▶ _Material for this exercise_
--- Start ---

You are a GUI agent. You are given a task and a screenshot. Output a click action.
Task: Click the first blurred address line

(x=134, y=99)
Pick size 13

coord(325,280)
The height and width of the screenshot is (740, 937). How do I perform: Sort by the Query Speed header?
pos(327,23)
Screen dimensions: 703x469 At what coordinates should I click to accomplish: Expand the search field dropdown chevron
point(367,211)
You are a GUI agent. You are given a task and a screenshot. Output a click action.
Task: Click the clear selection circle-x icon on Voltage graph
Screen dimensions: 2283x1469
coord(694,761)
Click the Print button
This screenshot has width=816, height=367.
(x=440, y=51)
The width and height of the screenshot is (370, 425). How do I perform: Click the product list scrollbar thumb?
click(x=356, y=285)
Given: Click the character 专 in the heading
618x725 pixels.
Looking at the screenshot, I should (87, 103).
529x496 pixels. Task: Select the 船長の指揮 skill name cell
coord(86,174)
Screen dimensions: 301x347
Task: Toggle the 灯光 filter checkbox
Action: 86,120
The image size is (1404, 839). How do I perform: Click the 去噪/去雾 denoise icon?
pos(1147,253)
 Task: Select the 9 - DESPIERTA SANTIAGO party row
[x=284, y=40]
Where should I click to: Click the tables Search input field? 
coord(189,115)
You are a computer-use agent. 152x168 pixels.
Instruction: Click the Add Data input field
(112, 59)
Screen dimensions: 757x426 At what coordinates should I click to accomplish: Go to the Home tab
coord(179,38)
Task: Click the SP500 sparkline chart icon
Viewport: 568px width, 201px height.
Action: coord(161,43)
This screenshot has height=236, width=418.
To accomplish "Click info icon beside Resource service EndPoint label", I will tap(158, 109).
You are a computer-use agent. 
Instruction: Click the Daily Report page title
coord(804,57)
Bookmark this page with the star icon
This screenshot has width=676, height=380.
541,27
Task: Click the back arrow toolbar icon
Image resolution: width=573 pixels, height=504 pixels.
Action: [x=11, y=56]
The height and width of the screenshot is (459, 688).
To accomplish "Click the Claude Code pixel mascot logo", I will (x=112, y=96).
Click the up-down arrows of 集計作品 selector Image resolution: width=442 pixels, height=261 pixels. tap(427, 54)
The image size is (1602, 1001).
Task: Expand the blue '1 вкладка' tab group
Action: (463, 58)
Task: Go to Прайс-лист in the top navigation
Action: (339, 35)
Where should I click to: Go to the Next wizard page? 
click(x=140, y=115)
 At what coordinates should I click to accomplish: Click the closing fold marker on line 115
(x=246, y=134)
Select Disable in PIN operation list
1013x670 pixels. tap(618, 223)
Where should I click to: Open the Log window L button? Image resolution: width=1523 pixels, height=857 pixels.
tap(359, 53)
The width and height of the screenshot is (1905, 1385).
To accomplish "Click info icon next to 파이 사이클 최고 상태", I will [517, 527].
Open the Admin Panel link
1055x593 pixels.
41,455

--- End ---

▶ _Exercise goal_
Which lines in the listing above contain the string "perform" with the same case? Copy each of those lines.

▶ _Final answer_
The height and width of the screenshot is (740, 937). How do I perform: Sort by the Query Speed header?
The width and height of the screenshot is (370, 425). How do I perform: Click the product list scrollbar thumb?
The image size is (1404, 839). How do I perform: Click the 去噪/去雾 denoise icon?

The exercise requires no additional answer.